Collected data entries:
════════════════════

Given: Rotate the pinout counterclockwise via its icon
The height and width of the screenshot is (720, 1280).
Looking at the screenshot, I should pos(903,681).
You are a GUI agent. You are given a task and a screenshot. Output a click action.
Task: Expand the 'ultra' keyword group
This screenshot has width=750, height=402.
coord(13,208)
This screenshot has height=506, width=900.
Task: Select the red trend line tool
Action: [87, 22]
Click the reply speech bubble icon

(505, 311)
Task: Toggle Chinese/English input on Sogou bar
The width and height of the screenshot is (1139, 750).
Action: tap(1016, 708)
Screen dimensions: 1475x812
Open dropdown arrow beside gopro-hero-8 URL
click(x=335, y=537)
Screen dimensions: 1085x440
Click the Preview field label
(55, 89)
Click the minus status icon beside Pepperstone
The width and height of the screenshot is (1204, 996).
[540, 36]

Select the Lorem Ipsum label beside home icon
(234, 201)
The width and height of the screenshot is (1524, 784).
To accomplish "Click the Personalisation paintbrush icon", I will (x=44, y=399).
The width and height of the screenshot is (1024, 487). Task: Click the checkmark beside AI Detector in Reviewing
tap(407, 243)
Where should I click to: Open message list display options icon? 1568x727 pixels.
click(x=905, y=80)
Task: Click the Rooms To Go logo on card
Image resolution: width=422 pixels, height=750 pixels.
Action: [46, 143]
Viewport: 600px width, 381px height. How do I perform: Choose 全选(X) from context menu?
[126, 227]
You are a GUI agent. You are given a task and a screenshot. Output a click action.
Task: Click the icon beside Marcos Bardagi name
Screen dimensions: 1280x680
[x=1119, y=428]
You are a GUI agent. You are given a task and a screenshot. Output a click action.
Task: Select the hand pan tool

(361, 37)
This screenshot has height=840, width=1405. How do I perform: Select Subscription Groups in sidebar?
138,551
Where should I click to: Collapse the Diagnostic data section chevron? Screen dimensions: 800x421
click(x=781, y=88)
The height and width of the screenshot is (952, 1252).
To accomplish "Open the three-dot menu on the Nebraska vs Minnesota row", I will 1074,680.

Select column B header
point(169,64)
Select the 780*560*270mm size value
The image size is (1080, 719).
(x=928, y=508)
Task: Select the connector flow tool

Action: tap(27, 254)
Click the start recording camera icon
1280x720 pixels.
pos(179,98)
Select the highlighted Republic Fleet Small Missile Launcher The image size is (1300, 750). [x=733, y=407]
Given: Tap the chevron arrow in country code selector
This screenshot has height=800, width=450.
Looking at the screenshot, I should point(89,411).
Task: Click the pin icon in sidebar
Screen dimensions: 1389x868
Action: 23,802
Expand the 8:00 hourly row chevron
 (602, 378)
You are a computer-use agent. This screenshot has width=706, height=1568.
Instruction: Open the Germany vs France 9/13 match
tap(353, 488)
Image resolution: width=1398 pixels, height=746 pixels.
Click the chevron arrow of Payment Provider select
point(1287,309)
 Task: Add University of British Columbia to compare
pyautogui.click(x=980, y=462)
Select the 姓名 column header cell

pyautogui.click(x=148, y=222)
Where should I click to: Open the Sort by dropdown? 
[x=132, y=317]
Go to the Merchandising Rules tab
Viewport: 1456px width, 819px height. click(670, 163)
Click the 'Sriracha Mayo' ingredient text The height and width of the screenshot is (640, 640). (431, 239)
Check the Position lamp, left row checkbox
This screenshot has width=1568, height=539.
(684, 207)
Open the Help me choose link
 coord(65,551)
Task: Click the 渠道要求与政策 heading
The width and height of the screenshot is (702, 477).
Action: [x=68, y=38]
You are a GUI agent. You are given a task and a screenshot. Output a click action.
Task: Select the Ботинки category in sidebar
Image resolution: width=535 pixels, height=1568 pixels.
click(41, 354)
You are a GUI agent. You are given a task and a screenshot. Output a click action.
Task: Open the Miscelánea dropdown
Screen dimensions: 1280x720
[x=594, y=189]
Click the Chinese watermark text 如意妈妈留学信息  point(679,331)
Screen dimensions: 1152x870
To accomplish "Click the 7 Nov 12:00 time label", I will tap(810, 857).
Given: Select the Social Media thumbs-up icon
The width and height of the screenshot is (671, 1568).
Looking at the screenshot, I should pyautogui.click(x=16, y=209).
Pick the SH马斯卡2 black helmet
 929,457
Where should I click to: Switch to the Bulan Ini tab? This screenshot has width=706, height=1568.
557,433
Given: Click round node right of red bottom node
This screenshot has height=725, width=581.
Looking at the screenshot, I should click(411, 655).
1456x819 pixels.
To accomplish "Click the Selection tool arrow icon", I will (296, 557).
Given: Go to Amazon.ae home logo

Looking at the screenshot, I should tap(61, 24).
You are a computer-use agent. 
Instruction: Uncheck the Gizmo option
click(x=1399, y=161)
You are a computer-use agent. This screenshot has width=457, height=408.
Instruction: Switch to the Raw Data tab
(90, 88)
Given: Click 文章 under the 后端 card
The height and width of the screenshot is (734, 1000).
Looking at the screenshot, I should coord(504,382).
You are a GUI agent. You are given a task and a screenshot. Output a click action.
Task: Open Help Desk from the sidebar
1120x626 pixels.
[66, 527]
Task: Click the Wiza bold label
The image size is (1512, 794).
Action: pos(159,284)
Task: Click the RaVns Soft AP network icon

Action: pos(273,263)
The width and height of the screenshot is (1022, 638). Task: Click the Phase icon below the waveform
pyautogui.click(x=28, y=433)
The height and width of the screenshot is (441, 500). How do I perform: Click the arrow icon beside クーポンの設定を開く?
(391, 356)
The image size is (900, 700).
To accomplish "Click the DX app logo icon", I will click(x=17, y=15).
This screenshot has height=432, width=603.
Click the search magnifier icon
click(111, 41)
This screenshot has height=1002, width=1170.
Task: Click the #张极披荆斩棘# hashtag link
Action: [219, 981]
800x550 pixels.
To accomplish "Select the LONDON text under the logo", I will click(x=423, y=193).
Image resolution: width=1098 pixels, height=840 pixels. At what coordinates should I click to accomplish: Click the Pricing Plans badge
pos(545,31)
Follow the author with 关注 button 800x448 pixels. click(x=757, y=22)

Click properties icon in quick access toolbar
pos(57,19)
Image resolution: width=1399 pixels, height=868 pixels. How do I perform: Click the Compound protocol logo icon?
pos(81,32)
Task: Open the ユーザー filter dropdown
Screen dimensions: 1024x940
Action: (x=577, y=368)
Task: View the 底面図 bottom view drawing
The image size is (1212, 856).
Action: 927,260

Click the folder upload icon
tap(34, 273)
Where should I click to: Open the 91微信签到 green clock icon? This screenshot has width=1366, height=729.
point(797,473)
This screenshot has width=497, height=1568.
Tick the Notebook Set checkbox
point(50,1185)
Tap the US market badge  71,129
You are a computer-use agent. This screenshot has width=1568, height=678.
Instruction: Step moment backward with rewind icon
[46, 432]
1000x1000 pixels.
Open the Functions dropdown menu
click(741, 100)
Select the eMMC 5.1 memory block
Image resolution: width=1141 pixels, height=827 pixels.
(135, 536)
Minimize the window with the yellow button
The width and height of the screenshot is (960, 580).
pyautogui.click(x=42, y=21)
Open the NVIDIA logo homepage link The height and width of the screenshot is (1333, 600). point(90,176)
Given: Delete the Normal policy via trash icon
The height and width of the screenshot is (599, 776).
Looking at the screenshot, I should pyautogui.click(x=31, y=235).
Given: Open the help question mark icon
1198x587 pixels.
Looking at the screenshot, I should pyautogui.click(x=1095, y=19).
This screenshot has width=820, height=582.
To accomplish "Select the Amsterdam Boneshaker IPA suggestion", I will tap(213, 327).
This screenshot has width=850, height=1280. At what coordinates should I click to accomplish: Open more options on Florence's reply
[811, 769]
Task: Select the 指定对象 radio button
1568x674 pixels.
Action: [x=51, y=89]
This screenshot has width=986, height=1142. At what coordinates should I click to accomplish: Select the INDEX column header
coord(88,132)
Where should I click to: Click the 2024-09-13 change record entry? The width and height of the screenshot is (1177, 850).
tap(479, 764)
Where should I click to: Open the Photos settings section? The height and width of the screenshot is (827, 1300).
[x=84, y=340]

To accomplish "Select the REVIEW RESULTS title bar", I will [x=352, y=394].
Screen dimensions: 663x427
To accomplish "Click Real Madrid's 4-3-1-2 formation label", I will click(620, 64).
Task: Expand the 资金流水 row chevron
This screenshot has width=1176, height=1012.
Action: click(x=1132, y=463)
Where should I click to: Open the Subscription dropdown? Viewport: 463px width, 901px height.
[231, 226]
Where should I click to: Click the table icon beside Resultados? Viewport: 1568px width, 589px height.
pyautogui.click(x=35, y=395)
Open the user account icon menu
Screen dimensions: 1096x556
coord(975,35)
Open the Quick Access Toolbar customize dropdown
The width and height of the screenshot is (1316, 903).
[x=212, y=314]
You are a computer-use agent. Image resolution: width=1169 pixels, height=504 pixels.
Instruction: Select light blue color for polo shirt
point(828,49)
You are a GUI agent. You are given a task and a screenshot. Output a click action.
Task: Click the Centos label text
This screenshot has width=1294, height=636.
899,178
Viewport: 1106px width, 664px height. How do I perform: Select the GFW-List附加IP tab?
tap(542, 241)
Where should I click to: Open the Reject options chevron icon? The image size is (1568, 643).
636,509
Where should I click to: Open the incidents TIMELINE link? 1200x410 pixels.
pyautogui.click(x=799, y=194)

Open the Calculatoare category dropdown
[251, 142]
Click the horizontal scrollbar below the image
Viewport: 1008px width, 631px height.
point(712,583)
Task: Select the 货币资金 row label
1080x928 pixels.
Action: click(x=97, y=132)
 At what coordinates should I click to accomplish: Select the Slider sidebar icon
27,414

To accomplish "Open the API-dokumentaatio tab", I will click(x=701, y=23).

════════════════════

**PROBLEM TO WORK ON**
Retype exactly, and only, the lines above from the one where "Task: Click the Centos label text" occurs up to and including the one where "Click the horizontal" occurs.

**RESPONSE BELOW**
Task: Click the Centos label text
This screenshot has width=1294, height=636.
899,178
Viewport: 1106px width, 664px height. How do I perform: Select the GFW-List附加IP tab?
tap(542, 241)
Where should I click to: Open the Reject options chevron icon? The image size is (1568, 643).
636,509
Where should I click to: Open the incidents TIMELINE link? 1200x410 pixels.
pyautogui.click(x=799, y=194)

Open the Calculatoare category dropdown
[251, 142]
Click the horizontal scrollbar below the image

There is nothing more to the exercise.